What to do:
**A.** In the news article, how many plants does Michigan law allow an individual to grow at a time?
**B.** Reproduce the news article word for word, everything from "Fleck is a registered" down to "search someone’s home.".

Smell of Skunk on Michigan Kindergartner Leads Cops to Daddy’s Grow



A Michigan medical marijuana patient says that cops had no right to search his home and discover his alleged 200-plant grow after his 6-year-old kindergartner showed up at school in January with a skunky smell on their clothes.

To be real: kids often smell funny. But the smell was strong enough and distinct enough that it led Woodland Elementary School Principal Darren Petschar to call the cops and report the girl and her family to local police. Cops say the girl told a teacher that her dad was “growing marijuana in the basement of their residence and that she was not supposed to tell anyone.”
Five days later, cops showed up at the Fleck residence and found 200 plants, though his attorney says the search was completely unconstitutional.
Fleck is a registered medical marijuana patient in Michigan, though the law only allows up to 12 plants to be grown at a time by individuals. But Fleck’s attorney argues that his marijuana card alone means that cops had no probable cause to believe anything was wrong. And courts have ruled that the smell of raw marijuana alone is not enough to search someone’s home.

Given records:
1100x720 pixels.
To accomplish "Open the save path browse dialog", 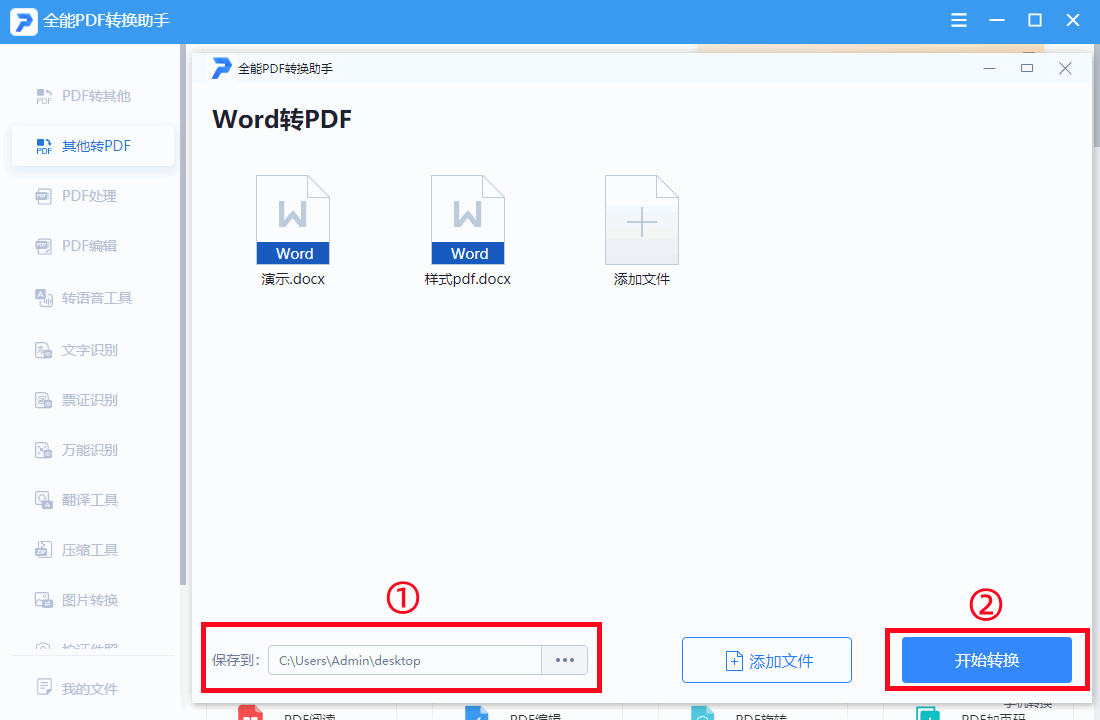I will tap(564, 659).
==
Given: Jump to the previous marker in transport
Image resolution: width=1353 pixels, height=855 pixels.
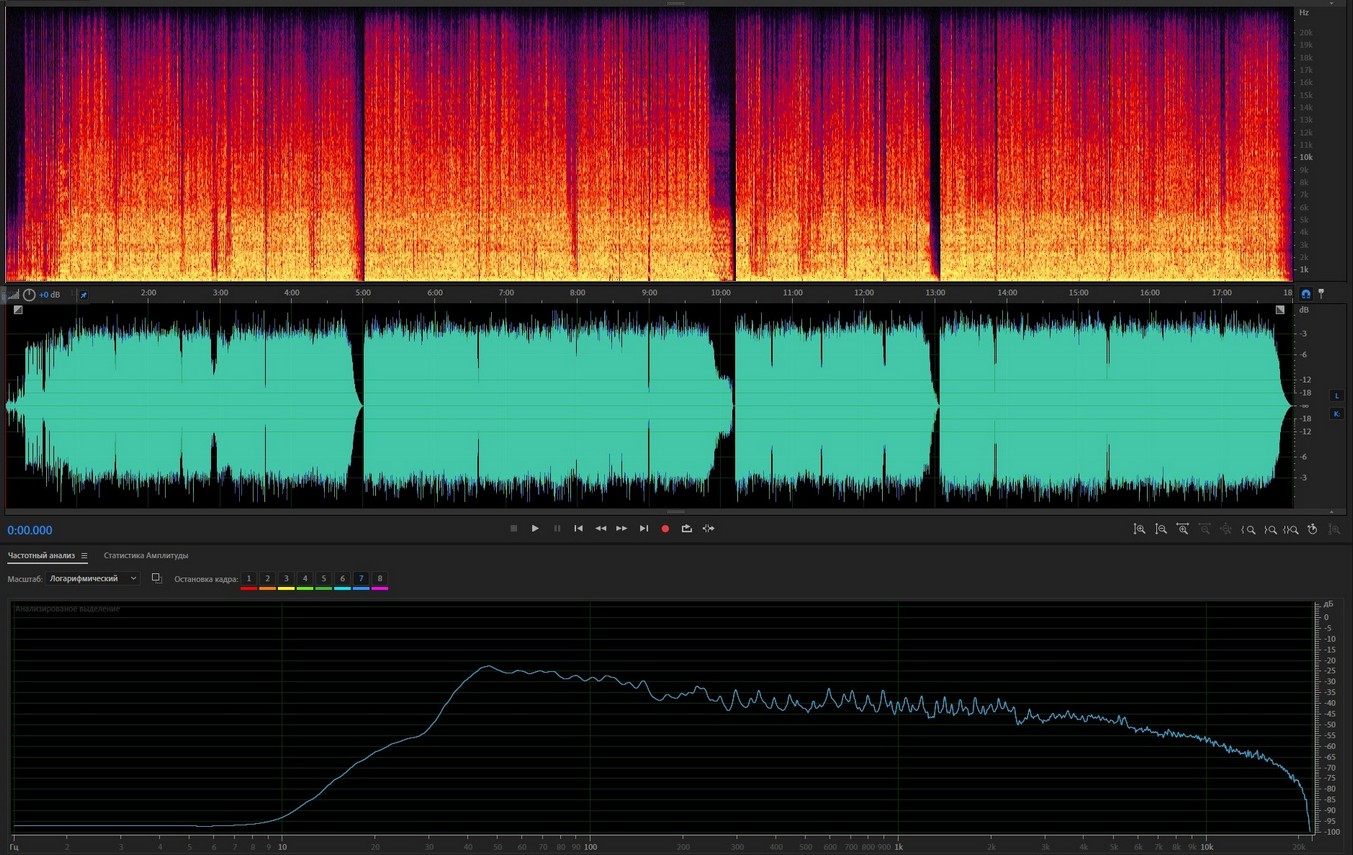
---
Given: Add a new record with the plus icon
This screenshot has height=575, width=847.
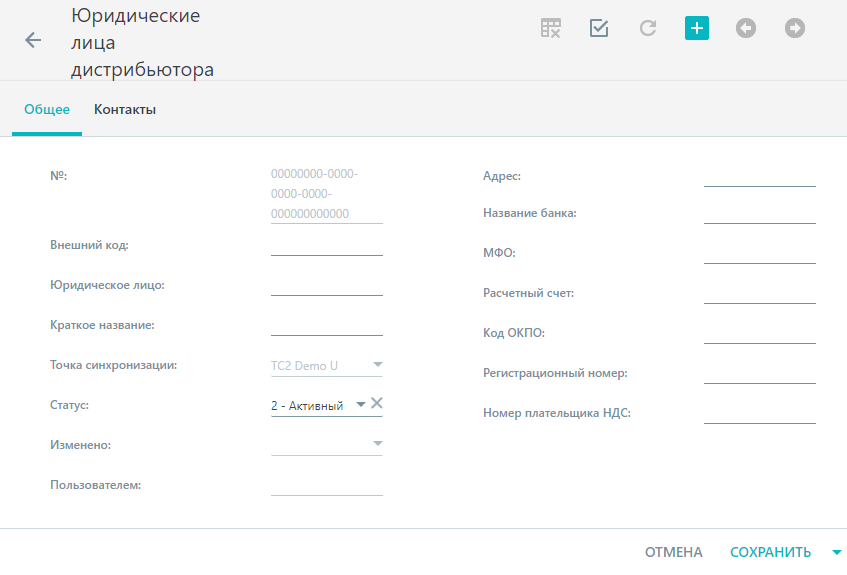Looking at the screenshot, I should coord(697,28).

Results in order:
**A.** Up to 12 plants at a time.

**B.**
Fleck is a registered medical marijuana patient in Michigan, though the law only allows up to 12 plants to be grown at a time by individuals. But Fleck’s attorney argues that his marijuana card alone means that cops had no probable cause to believe anything was wrong. And courts have ruled that the smell of raw marijuana alone is not enough to search someone’s home.